• _Work instructions_: Print every line below exactly as written, but leave the pictures behind.

• _Task material_:
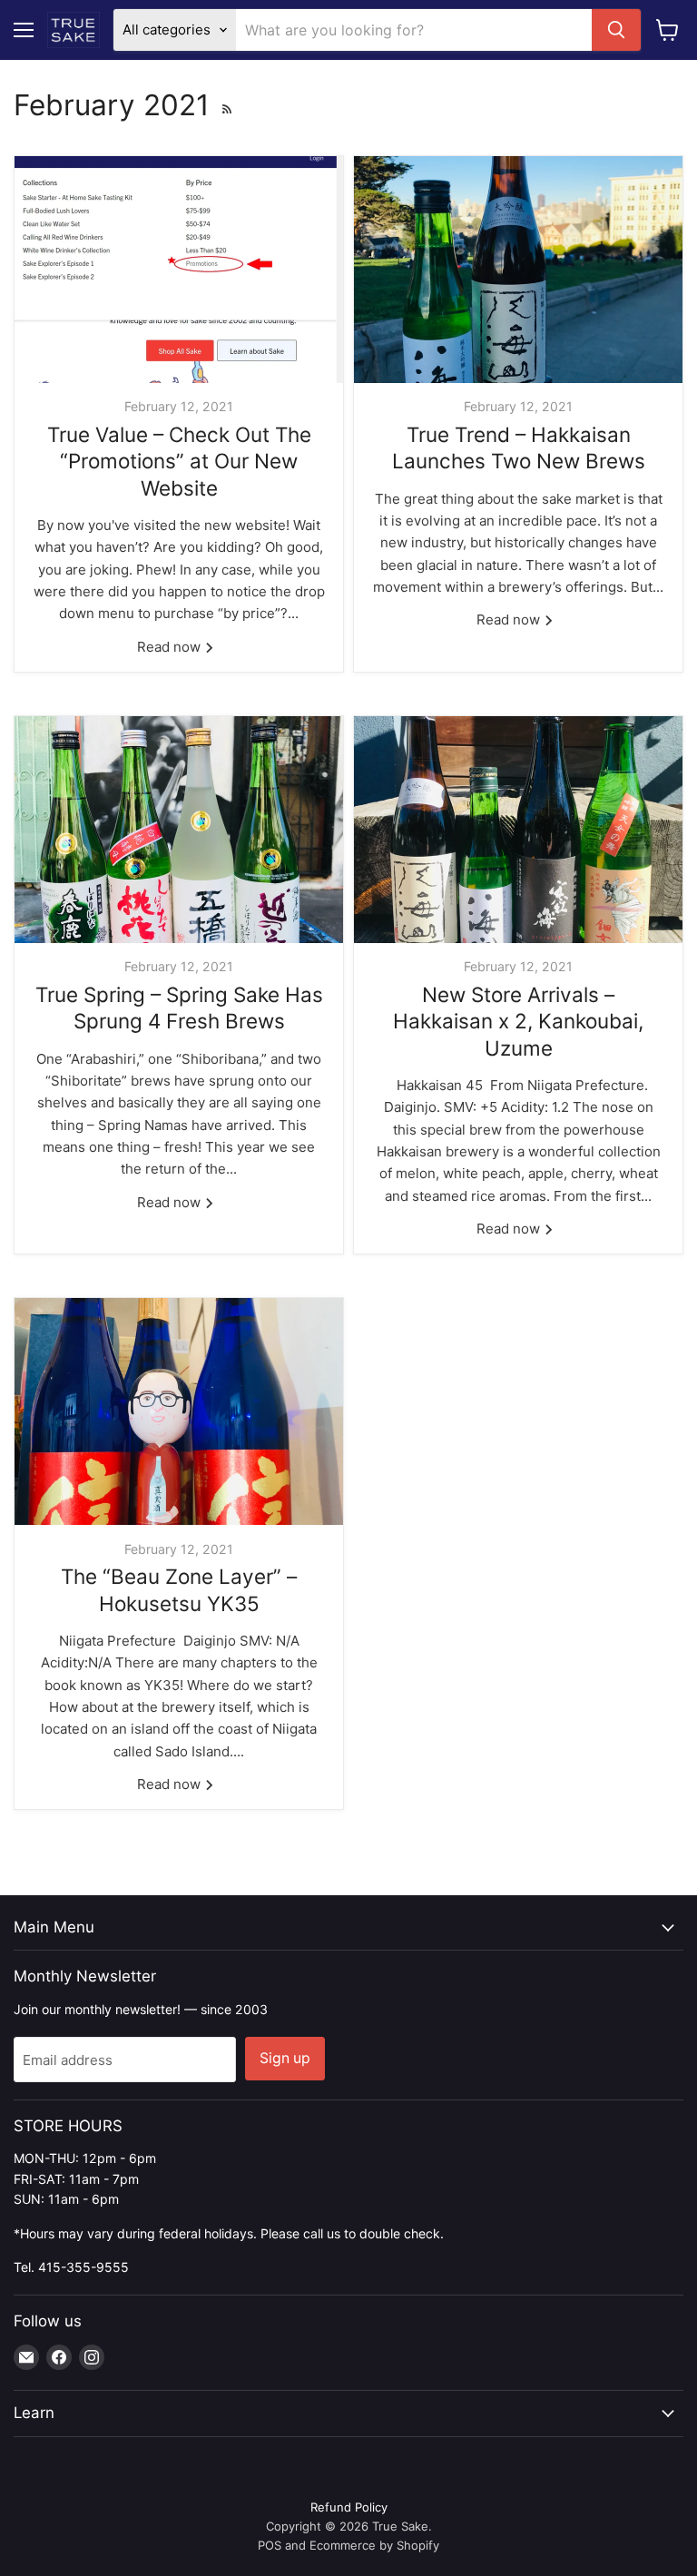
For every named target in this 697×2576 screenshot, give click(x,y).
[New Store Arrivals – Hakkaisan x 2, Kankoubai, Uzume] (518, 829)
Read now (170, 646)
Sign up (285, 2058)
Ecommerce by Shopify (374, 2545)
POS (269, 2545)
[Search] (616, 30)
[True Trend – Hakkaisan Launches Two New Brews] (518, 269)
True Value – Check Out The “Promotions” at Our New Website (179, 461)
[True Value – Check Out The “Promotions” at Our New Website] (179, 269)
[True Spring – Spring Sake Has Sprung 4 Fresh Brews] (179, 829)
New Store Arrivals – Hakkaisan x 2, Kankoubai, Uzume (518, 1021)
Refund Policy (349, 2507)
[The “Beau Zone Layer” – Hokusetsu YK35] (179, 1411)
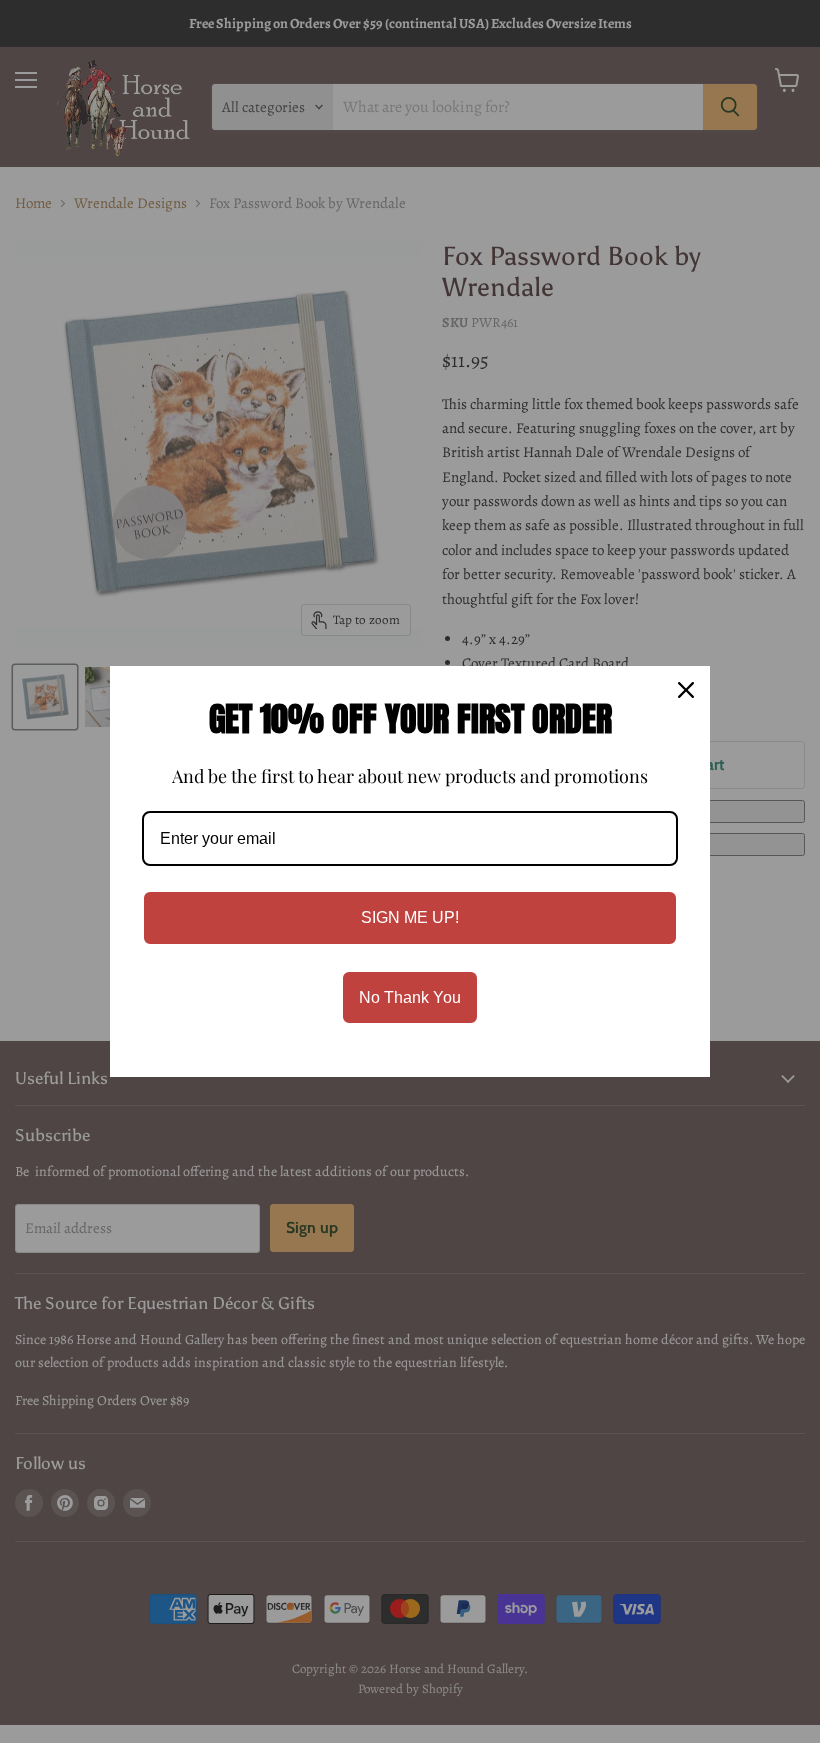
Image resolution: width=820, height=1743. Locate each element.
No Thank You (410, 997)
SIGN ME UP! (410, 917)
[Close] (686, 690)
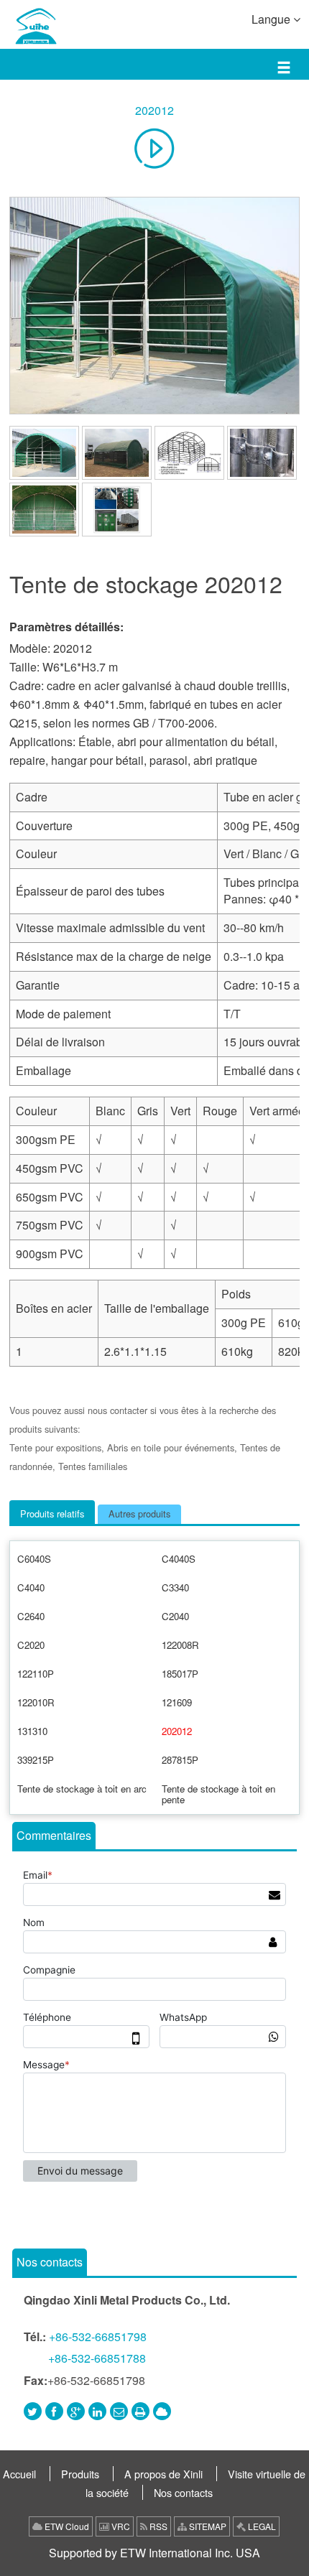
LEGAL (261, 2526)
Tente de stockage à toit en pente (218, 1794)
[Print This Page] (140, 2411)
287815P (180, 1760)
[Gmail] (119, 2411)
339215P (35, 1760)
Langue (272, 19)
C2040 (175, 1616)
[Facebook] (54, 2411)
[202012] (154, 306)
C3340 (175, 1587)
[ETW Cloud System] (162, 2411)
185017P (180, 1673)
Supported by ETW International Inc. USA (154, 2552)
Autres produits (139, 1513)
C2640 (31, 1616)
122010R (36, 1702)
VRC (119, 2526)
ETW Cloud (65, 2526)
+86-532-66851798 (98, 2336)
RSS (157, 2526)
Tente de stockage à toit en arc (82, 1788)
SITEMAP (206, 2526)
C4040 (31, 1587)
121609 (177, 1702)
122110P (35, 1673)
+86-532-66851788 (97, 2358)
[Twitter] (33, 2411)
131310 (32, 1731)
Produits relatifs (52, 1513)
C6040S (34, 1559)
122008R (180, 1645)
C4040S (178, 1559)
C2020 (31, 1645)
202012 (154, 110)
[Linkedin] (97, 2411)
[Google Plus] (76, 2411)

• _Answer space_:
For every named target in this 697×2576 screenshot, give click(x,y).
[New Store Arrivals – Hakkaisan x 2, Kankoubai, Uzume] (518, 829)
Read now (170, 646)
Sign up (285, 2058)
Ecommerce by Shopify (374, 2545)
POS (269, 2545)
[Search] (616, 30)
[True Trend – Hakkaisan Launches Two New Brews] (518, 269)
True Value – Check Out The “Promotions” at Our New Website (179, 461)
[True Value – Check Out The “Promotions” at Our New Website] (179, 269)
[True Spring – Spring Sake Has Sprung 4 Fresh Brews] (179, 829)
New Store Arrivals – Hakkaisan x 2, Kankoubai, Uzume (518, 1021)
Refund Policy (349, 2507)
[The “Beau Zone Layer” – Hokusetsu YK35] (179, 1411)
Image resolution: width=820, height=1743. Locate each element.
No Thank You (410, 997)
SIGN ME UP! (410, 917)
[Close] (686, 690)
LEGAL (261, 2526)
Tente de stockage à toit en pente (218, 1794)
[Print This Page] (140, 2411)
287815P (180, 1760)
[Gmail] (119, 2411)
339215P (35, 1760)
Langue (272, 19)
C2040 (175, 1616)
[Facebook] (54, 2411)
[202012] (154, 306)
C3340 (175, 1587)
[ETW Cloud System] (162, 2411)
185017P (180, 1673)
Supported by ETW International Inc. USA (154, 2552)
Autres produits (139, 1513)
C2640 (31, 1616)
122010R (36, 1702)
VRC (119, 2526)
ETW Cloud (65, 2526)
+86-532-66851798 (98, 2336)
RSS (157, 2526)
Tente de stockage à toit en arc (82, 1788)
SITEMAP (206, 2526)
C4040 (31, 1587)
121609 (177, 1702)
122110P (35, 1673)
+86-532-66851788 (97, 2358)
[Twitter] (33, 2411)
131310 (32, 1731)
Produits relatifs (52, 1513)
C6040S (34, 1559)
122008R (180, 1645)
C4040S (178, 1559)
C2020 (31, 1645)
202012 (154, 110)
[Linkedin] (97, 2411)
[Google Plus] (76, 2411)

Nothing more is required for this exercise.